Your reply should be the full listing, copied exactly.

#####

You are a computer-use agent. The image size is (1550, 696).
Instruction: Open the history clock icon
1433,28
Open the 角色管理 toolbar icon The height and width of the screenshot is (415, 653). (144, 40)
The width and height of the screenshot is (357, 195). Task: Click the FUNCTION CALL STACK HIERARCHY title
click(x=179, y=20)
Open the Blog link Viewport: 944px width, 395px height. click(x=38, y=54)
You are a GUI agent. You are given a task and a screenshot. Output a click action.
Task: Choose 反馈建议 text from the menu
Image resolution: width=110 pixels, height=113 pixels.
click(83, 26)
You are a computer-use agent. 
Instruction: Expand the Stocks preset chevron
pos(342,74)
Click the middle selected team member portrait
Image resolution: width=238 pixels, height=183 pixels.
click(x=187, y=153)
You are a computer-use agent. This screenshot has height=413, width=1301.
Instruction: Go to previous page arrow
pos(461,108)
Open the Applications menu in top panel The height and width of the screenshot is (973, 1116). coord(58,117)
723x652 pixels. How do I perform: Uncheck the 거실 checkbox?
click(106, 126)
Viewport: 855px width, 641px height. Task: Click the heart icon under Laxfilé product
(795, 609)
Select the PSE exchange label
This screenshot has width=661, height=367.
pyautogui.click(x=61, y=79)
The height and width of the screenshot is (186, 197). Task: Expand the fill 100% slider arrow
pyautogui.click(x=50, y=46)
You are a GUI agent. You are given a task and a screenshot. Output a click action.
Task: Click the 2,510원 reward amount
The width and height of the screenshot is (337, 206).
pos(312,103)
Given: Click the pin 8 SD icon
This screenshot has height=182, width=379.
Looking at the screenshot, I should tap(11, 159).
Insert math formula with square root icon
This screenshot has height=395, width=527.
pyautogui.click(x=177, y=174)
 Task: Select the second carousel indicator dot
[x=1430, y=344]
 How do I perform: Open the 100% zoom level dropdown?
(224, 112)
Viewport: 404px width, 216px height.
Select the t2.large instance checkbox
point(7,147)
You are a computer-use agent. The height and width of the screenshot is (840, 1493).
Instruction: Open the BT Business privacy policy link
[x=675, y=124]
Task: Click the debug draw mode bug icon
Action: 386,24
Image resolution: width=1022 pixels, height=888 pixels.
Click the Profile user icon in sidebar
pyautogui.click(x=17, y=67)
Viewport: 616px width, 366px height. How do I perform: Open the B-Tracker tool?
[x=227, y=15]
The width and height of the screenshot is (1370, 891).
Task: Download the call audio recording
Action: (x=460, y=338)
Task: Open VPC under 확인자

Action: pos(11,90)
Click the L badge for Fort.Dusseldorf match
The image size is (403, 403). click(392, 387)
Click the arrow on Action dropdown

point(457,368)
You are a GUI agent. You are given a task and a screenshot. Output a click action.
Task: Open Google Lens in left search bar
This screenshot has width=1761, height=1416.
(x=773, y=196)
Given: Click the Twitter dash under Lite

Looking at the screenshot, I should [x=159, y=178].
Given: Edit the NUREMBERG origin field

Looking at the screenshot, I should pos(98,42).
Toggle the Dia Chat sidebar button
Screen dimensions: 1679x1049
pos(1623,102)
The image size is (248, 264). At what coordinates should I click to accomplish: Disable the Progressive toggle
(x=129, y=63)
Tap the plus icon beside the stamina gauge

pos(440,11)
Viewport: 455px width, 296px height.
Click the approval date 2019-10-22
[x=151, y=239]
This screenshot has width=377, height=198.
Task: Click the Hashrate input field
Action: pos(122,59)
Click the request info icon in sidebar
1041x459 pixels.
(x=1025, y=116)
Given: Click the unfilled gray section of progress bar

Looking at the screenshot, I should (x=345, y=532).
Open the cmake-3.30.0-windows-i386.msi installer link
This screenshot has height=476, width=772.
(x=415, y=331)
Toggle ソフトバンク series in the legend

#####

## TASK ANSWER
You are a computer-use agent. The image size is (1550, 696).
Instruction: Open the history clock icon
1433,28
Open the 角色管理 toolbar icon The height and width of the screenshot is (415, 653). (144, 40)
The width and height of the screenshot is (357, 195). Task: Click the FUNCTION CALL STACK HIERARCHY title
click(x=179, y=20)
Open the Blog link Viewport: 944px width, 395px height. click(x=38, y=54)
You are a GUI agent. You are given a task and a screenshot. Output a click action.
Task: Choose 反馈建议 text from the menu
Image resolution: width=110 pixels, height=113 pixels.
click(83, 26)
You are a computer-use agent. 
Instruction: Expand the Stocks preset chevron
pos(342,74)
Click the middle selected team member portrait
Image resolution: width=238 pixels, height=183 pixels.
click(x=187, y=153)
You are a computer-use agent. This screenshot has height=413, width=1301.
Instruction: Go to previous page arrow
pos(461,108)
Open the Applications menu in top panel The height and width of the screenshot is (973, 1116). coord(58,117)
723x652 pixels. How do I perform: Uncheck the 거실 checkbox?
click(106, 126)
Viewport: 855px width, 641px height. Task: Click the heart icon under Laxfilé product
(795, 609)
Select the PSE exchange label
This screenshot has width=661, height=367.
pyautogui.click(x=61, y=79)
The height and width of the screenshot is (186, 197). Task: Expand the fill 100% slider arrow
pyautogui.click(x=50, y=46)
You are a GUI agent. You are given a task and a screenshot. Output a click action.
Task: Click the 2,510원 reward amount
The width and height of the screenshot is (337, 206).
pos(312,103)
Given: Click the pin 8 SD icon
This screenshot has height=182, width=379.
Looking at the screenshot, I should tap(11, 159).
Insert math formula with square root icon
This screenshot has height=395, width=527.
pyautogui.click(x=177, y=174)
 Task: Select the second carousel indicator dot
[x=1430, y=344]
 How do I perform: Open the 100% zoom level dropdown?
(224, 112)
Viewport: 404px width, 216px height.
Select the t2.large instance checkbox
point(7,147)
You are a computer-use agent. The height and width of the screenshot is (840, 1493).
Instruction: Open the BT Business privacy policy link
[x=675, y=124]
Task: Click the debug draw mode bug icon
Action: 386,24
Image resolution: width=1022 pixels, height=888 pixels.
Click the Profile user icon in sidebar
pyautogui.click(x=17, y=67)
Viewport: 616px width, 366px height. How do I perform: Open the B-Tracker tool?
[x=227, y=15]
The width and height of the screenshot is (1370, 891).
Task: Download the call audio recording
Action: (x=460, y=338)
Task: Open VPC under 확인자

Action: pos(11,90)
Click the L badge for Fort.Dusseldorf match
The image size is (403, 403). click(392, 387)
Click the arrow on Action dropdown

point(457,368)
You are a GUI agent. You are given a task and a screenshot. Output a click action.
Task: Open Google Lens in left search bar
This screenshot has width=1761, height=1416.
(x=773, y=196)
Given: Click the Twitter dash under Lite

Looking at the screenshot, I should [x=159, y=178].
Given: Edit the NUREMBERG origin field

Looking at the screenshot, I should pos(98,42).
Toggle the Dia Chat sidebar button
Screen dimensions: 1679x1049
pos(1623,102)
The image size is (248, 264). At what coordinates should I click to accomplish: Disable the Progressive toggle
(x=129, y=63)
Tap the plus icon beside the stamina gauge

pos(440,11)
Viewport: 455px width, 296px height.
Click the approval date 2019-10-22
[x=151, y=239]
This screenshot has width=377, height=198.
Task: Click the Hashrate input field
Action: pos(122,59)
Click the request info icon in sidebar
1041x459 pixels.
(x=1025, y=116)
Given: Click the unfilled gray section of progress bar

Looking at the screenshot, I should (x=345, y=532).
Open the cmake-3.30.0-windows-i386.msi installer link
This screenshot has height=476, width=772.
(x=415, y=331)
Toggle ソフトバンク series in the legend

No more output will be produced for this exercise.